- Задания к тексту -
1. Соответствуют ли тексту о Ковалевском утверждения (a), (b), (c)? Ответьте «да» или «нет» и приведите решающие слова текста в точной цитате.
(a) Ковалевский был направлен в Черногорию для разведки золота.
(b) Петр Негош получил воспитание в Австрии.
(c) Черногорцы согласились на мир без всяких условий.
2. Продолжите текст о Ковалевском с того места, где он заканчивается.

И точно, он ее взял, а рукопись уничтожил; таким образом, она не появилась и в печати.
Случайно попав на дорогу горного инженера, Ковалевский был выведен ею также неожиданно и на другое поприще, поприще дипломатическое, где врожденные таланты и энергия выдвинули его скоро на видное место. Как горный инженер, он был командирован в 1839[1] году в Черногорию, для разведки золота и обучения туземцев промывке его. Но при условиях, какие тогда сложились, не одна эта цель была достигнута: молодой, горячий, симпатический русский, поэт в душе, и такой же молодой и горячий, поэт уже на деле, владыка Черногории, Петр Негош, воспитанный в России, близкий ее нравам и интересам, – не замедлили сойтись тесно и дружески – не как представитель могущественного народа и государь маленького племени, но как сходится только молодость. Они делили досуги и труды, читали, декламировали Пушкина и вспоминали милую им обоим далекую страну. Патриархальные сенаторы и весь патриархальный люд Цетинье и гор смотрели на обходительного и всему сочувствовавшего, чему они сами сочувствовали, русского, как на своего… Какой-то первобытный мир и тишина охватили душу молодого путешественника: «мне кажется, будто я опять в Малороссии – в Ярошовке», – писал он родным.
И вдруг в невозмутимых горах разразилась военная буря: исконные враги черногорцев, австрийцы, вторглись в эти священные горы и подняли на ноги всех, от старика до отрока. Ковалевский, как не чужой, был принужден (и, конечно, не жалел о том) взять также ружье и карабкаться вместе с горцами по стремнинам, преследуя скоро разбежавшегося врага. Тут начинаются трудности положения нашего героя: упоенные победой смельчаки, не сознавая того, что они сильны только под защитой этих природных стремнин, и непобедимы своим уменьем карабкаться по ним, вздумали перейти в наступление и перенести войну в Австрию.
– Пусть русский капитан нас ведет туда! – кричали они.
И не было никакой возможности вразумить их ни в том, что идти в Австрию безумно, ни в том, что русскому капитану вести их туда просто преступно.
– Русский царь для того и послал тебя, чтоб ты за нас заступился! – шумела толпа, – веди на австрияков!
Дело доходило даже до угроз. Нелегко, и то под условием перевешать пленных австрийцев (между ними были и офицеры), склонились черногорцы на мир, которого они не хотели заключать без личного ручательства Ковалевского.
– Пускай подпишет капитан! – говорили они: его австрияки не посмеют обмануть, а нас обманут.

- Исходные данные -
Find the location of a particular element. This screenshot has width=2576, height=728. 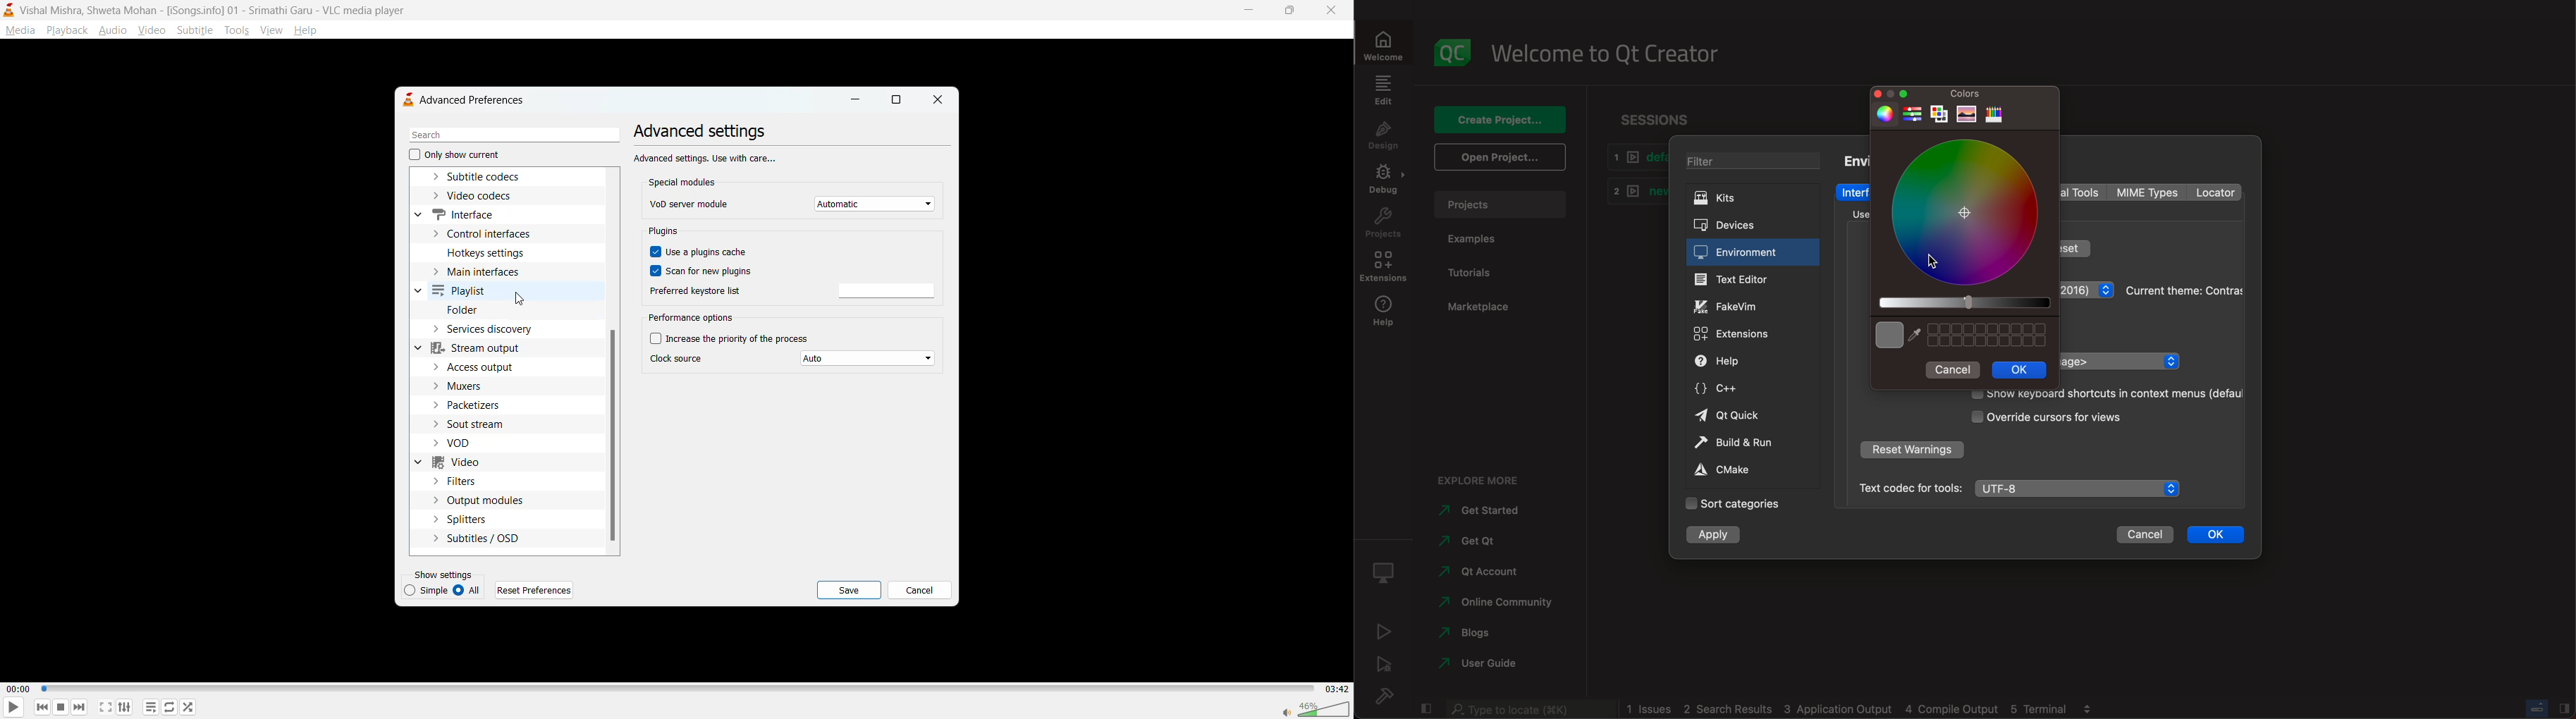

qt is located at coordinates (1478, 570).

- Ответы -
1.
(a) Да: «для разведки золота и обучения туземцев промывке его».
(b) Нет: «воспитанный в России».
(c) Нет: «Нелегко, и то под условием перевешать пленных австрийцев».

2.
Капитану горных инженеров приходилось стать главнокомандующим, трактующим о мире…
Австрийские, а за ними и все европейские газеты, конечно, не преминули раздуть эпизод этот чуть не во вмешательство русского капитана в международные дела дружественной державы, и он едва не поплатился за него своими эполетами. Времена были не особенно ласковые, и только искреннее и совершенно правдоподобное изложение всего дела, как оно действительно было, а не так как хотели уверить, что оно было, – в особой записке, поданной венскому нашему послу самим виновником, сменило гнев на милость и расположило в его пользу государя, который даже пожелал видеть Ковалевского лично по возвращении его в Петербург. Вывезенный им маленький черногорец, сын одного из сенаторов, для воспитания в России, был допущен также в Аничкин дворец, и оба были приняты милостиво.
– Ты в какую службу хотел бы? – спросил император черногорца.
– В такую, как капитан! – отвечал тот решительно.
– А в такую, как я, не хочешь? – продолжал Николай, указав на свой гвардейский мундир.
– Не хочу – у капитана лучше.
После этого он был определен в Горный Институт, на казенный счет, где, однако, отличился более на разводах, чем в классах. Настоящее свое призвание нашел он на Кавказе.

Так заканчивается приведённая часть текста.